» TUGAS ANDA
1. Kembalikan seluruh teks kutipan tentang steganografi dari "Pada tugas akhir" hingga "sehingga menghasilkan stego-image.", tanpa mengubah satu kata pun.
2. Menurut kutipan tentang steganografi, berapa ukuran setiap piksel dalam citra dijital?

» KUTIPAN
Gambar II-7 Diagram penyisipan pesan dan ekstraksi pesan [KAT00]
Teknik penyisipan data ke dalam cover-object dapat dilakukan dalam dua ranah: 1. Ranah spasial Teknik ini mengubah langsung nilai byte dari cover-object (nilai byte dapat merepresentasikan intensitas/warna pixel atau amplitudo). Contoh metode yang tergolong ke dalam teknik ini adalah metode LSB (Least Significant Bit)
II-9
2. Ranah transform Teknik ini memodifikasi langsung hasil transformasi frekuensi sinyal. Contoh metode yang tergolong ke dalam teknik ranah frekuensi adalah spread spectrum. Sinyal dalam ranah spasial diubah ke dalam ranah frekuensi dengan menggunakan transformasi seperti DCT(Discrete Cosine Transform), DFT (Discrete Fourier Transform), dan DWT (Discrete Wavelet Transform).
Pada tugas akhir ini hanya dibahas mengenai teknik penyisipan pesan secara spasial karena algoritma steganografi yang dibahas yaitu algoritma Zhang LSB Image Steganography, ditujukan untuk penyisipan pesan secara spasial.
2.3
Metode LSB
Pengubahan LSB (Least Significant Bit) pada citra yang tidak terkompresi sangat sulit untuk diketahui secara kasat mata, sehingga metode ini sangat banyak digunakan. Metode ini memanfaatkan ketidakmampuan mata manusia dalam menemukan perbedaan antara antara citra asli dengan yang sudah dimasukkan pesan. Pada Gambar II-8 ditunjukkan bahwa medium pembawa yang disisipkan pesan dengan menggunakan suatu fungsi penyisipan, dalam hal ini LSB, menghasilkan stego-image yang tidak memiliki perubahan yang signifikan dengan citra aslinya. Gambar II-8 mengilustrasikan jumlah redundant bit dan pengubahan redundant bit tersebut sehingga menghasilkan stego-image.
Untuk menjelaskan metode ini, digunakan citra dijital sebagai cover-object. Setiap piksel dalam citra dijital berukuran 1 sampai 3 byte. Pada susunan bit di dalam byte (1 byte = 8 bit), terdapat bit yang memiliki arti yang paling kecil (Least Significant bit atau LSB). Misalnya pada byte 00011001, maka bit LSB-nya adalah bita yang terletak di paling kanan yaitu 1. Untuk melakukan penyisipan pesan, bit yang paling cocok untuk diganti dengan bit pesan adalah bit LSB, sebab pengubahan bit tersebut hanya akan mengubah nilai byte-nya menjadi satu lebih tinggi atau satu lebih rendah.
II-10
Gambar II-8 Penyisipan pesan pada gambar [PRO03]
Sebagai contoh, urutan bit berikut ini menggambarkan 3 piksel pada cover-image 24bit. (00100111
11101001
11001000)
(00100111
11001000
11101001)
(11001000
00100111
11101001)
Pesan yang akan disisipkan adalah karakter “A”, yang nilai biner-nya adalah 10000001, maka akan dihasilkan stego-image dengan urutan bit sebagai berikut: (00100111
11101000
11001000)

» DATA YANG DITAMPILKAN
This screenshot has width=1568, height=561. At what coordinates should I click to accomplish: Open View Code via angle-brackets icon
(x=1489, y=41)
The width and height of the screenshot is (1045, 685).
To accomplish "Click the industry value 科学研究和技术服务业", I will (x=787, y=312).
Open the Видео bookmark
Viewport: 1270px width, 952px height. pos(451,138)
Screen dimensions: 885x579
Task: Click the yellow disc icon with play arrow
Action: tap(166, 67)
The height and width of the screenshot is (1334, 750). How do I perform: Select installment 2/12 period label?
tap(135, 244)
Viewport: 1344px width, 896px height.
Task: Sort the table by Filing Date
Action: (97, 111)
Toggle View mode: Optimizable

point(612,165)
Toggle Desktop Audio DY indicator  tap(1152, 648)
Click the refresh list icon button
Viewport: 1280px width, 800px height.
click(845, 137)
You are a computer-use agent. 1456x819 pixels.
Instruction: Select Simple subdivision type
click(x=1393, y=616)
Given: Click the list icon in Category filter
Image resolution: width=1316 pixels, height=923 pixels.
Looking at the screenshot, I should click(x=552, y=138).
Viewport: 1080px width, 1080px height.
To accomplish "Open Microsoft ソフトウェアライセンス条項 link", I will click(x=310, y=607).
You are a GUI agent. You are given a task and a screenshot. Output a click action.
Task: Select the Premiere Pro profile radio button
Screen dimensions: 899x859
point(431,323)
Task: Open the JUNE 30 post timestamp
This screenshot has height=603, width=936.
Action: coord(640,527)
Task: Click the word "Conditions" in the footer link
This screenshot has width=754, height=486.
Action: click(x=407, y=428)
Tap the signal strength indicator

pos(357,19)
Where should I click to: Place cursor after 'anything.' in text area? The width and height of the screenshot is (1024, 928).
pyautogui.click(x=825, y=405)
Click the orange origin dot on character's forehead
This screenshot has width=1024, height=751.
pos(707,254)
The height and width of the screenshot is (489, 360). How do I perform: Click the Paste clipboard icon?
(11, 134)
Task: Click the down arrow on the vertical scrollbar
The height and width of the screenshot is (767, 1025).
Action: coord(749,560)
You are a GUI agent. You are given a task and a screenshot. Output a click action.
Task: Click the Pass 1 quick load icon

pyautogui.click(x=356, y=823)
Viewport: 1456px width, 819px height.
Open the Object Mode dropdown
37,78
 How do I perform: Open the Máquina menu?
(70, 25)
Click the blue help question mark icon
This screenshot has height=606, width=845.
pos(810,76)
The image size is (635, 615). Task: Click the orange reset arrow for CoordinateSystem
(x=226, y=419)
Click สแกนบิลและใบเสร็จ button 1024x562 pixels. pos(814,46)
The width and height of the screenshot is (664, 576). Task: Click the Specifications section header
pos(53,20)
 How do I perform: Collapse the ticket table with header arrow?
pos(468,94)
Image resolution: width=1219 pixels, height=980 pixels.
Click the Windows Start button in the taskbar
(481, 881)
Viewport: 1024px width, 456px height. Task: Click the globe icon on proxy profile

» JAWABAN LATIHAN
1.
Pada tugas akhir ini hanya dibahas mengenai teknik penyisipan pesan secara spasial karena algoritma steganografi yang dibahas yaitu algoritma Zhang LSB Image Steganography, ditujukan untuk penyisipan pesan secara spasial.
2.3
Metode LSB
Pengubahan LSB (Least Significant Bit) pada citra yang tidak terkompresi sangat sulit untuk diketahui secara kasat mata, sehingga metode ini sangat banyak digunakan. Metode ini memanfaatkan ketidakmampuan mata manusia dalam menemukan perbedaan antara antara citra asli dengan yang sudah dimasukkan pesan. Pada Gambar II-8 ditunjukkan bahwa medium pembawa yang disisipkan pesan dengan menggunakan suatu fungsi penyisipan, dalam hal ini LSB, menghasilkan stego-image yang tidak memiliki perubahan yang signifikan dengan citra aslinya. Gambar II-8 mengilustrasikan jumlah redundant bit dan pengubahan redundant bit tersebut sehingga menghasilkan stego-image.

2. Setiap piksel dalam citra dijital berukuran 1 sampai 3 byte.